„Besondere Grausamkeit“: Expertenanalyse zum Raketenangriff auf Kyjiw
Nach dem ersten Tag der Friedensverhandlungen sendet Moskau ein brutales Signal: Der jüngste Angriff auf die ukrainische Hauptstadt erfolgte mit schwer abfangbaren Raketen, die ursprünglich für nukleare Sprengköpfe konzipiert wurden.
Kaum waren die Lichter im Verhandlungsraum von Abu Dhabi erloschen, heulten in Kyjiw die Sirenen. Der massive russische Angriff in der Nacht auf den 24. Januar war mehr als nur militärische Routine – er war eine kalkulierte Botschaft. Experten warnen vor den eingesetzten Waffensystemen, die eine neue Stufe der Eskalation markieren.
Während diplomatische Delegationen den ersten Tag der Friedensgespräche beendeten, setzte der Kreml auf eine Sprache, die keinen Spielraum für Interpretationen lässt: rohe Gewalt. Bei dem kombinierten Luftschlag auf die ukrainische Hauptstadt und Charkiw kamen Waffensysteme zum Einsatz, die für die ukrainische Luftabwehr ein extremes Problem darstellen.
Die „Besondere Grausamkeit“ der Ch-32
Ivan Kyrychevsky, Experte des Fachportals Defense Express, analysiert die Trümmerteile und Flugdaten. Sein Urteil: Die Wahl der Waffen zeugt von „besonderer Grausamkeit“. Besonders im Fokus steht der Marschflugkörper Ch-32.
Oft als bloßes Update der sowjetischen Ch-22 abgetan, ist die Ch-32 in Wahrheit eine technologisch völlig neue Bedrohung:
- Präzision statt Blindflug: Die alten Schwächen des Vorgängermodells wurden beseitigt. Dank modernster Elektronik findet die Rakete ihr Ziel wesentlich genauer.
- Tödliche Reichweite: Durch ein neues Treibstoffgemisch mit festen Zusätzen wurde die Reichweite von 600 auf 1.000 Kilometer fast verdoppelt.

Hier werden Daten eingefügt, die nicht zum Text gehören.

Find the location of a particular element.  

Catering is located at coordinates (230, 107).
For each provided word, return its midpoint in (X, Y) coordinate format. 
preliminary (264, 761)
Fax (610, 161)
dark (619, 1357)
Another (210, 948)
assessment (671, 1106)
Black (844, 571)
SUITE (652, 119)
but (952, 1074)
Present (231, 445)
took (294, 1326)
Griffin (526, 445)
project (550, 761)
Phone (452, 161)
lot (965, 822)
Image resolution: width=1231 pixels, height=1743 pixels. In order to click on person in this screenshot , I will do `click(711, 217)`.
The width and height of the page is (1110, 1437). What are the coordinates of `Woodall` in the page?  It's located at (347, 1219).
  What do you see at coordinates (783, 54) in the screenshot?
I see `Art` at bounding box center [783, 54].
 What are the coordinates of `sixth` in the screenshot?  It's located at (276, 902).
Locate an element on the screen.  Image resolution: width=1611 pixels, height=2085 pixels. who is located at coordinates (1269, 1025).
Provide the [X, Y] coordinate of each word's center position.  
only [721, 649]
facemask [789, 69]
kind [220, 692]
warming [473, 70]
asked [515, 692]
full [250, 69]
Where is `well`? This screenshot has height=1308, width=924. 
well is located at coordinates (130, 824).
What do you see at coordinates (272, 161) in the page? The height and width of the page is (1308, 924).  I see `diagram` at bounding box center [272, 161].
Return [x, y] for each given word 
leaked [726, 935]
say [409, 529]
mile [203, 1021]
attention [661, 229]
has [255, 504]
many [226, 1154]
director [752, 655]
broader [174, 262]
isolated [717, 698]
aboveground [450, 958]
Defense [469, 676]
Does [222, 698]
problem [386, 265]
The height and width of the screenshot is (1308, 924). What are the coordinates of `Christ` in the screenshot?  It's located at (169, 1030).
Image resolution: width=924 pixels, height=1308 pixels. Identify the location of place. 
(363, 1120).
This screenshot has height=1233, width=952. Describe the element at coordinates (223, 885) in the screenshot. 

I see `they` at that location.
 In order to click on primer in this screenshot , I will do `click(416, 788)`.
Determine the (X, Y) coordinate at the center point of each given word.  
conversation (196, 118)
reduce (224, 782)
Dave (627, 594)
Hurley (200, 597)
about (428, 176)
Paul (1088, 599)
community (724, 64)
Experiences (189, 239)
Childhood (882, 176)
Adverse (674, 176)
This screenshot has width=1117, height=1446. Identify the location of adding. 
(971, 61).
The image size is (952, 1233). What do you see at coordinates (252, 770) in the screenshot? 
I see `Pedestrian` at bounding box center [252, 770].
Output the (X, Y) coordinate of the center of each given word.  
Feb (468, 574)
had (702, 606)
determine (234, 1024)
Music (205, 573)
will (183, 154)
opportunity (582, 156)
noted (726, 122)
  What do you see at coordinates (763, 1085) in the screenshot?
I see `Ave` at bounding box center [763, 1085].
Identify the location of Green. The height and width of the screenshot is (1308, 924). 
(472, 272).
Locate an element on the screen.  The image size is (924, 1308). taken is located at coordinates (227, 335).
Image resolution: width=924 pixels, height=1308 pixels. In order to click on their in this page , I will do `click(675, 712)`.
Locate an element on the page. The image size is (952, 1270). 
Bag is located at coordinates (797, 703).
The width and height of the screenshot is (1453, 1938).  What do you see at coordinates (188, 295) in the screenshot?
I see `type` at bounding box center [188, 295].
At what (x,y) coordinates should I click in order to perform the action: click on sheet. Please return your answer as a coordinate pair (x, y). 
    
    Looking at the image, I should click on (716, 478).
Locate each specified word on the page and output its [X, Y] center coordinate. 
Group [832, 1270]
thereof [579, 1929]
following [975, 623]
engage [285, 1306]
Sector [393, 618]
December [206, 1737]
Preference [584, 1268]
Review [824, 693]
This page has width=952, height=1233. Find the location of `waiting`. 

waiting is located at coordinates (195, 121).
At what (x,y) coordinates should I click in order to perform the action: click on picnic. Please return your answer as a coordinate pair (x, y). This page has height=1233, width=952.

- Totale Zerstörung: Das erschreckendste Merkmal ist der 900 Kilogramm schwere Gefechtskopf. „Wenn diese Rakete trifft“, so Kyrychevsky, „dann soll sie sicherstellen, dass nichts übrig bleibt, was man reparieren könnte.“ Sie dient nicht der Beschädigung, sondern der Auslöschung von Strukturen.
„Zirkon“: Der Schatten des Atomkriegs
Noch besorgniserregender ist der erneute Einsatz der 3M22 „Zirkon“. Diese Hyperschallrakete wurde von der Krim aus abgefeuert und legte die 1.000 Kilometer bis Kyjiw in kürzester Zeit zurück.
Der Experte weist auf ein technisches Detail hin, das vielen entgeht: Die „Zirkon“ trägt einen verhältnismäßig kleinen konventionellen Sprengkopf von nur etwa 150 Kilogramm. Für eine Rakete dieser Größe und Kosten ist das militärisch ineffizient – es sei denn, man betrachtet ihren ursprünglichen Zweck.
„Die Zirkon war von Anfang an für den Transport von Atomsprengköpfen konzipiert“, erklärt Kyrychevsky. Dass Russland diese extrem teuren und eigentlich für den nuklearen Schlagabtausch reservierten Trägersysteme nun konventionell einsetzt, ist eine Machtdemonstration, die laut dem Experten in europäischen Medien viel zu wenig Beachtung findet – sie sei gefährlicher als die viel diskutierte „Oreschnik“.
Verhandlungen unter Feuer
Der Zeitpunkt des Angriffs gilt als Schlüsselelement. Dass Moskau unmittelbar nach der ersten Gesprächsrunde in den Vereinigten Arabischen Emiraten derart zuschlägt, wird als klare Absage an echte Kompromisse gewertet. Es unterstreicht die Beobachtung, dass die russische Delegation in Abu Dhabi stark von Vertretern des Militärs dominiert war. Die Botschaft des Kremls scheint eindeutig: Wir verhandeln, aber wir werden unsere Ziele weiterhin mit militärischem Druck erzwingen.
Die Folgen vor Ort sind verheerend: In Kyjiw brachen Brände aus, am linken Dnipro-Ufer brach die Wärme- und Wasserversorgung zusammen. In Charkiw wurden ein Krankenhaus, ein Wohnheim und mehrere Wohnungen getroffen. Es ist der blutige Beweis dafür, dass der Weg zum Frieden noch weit ist – und dass Russland bereit ist, dafür seine tödlichsten konventionellen Waffen einzusetzen.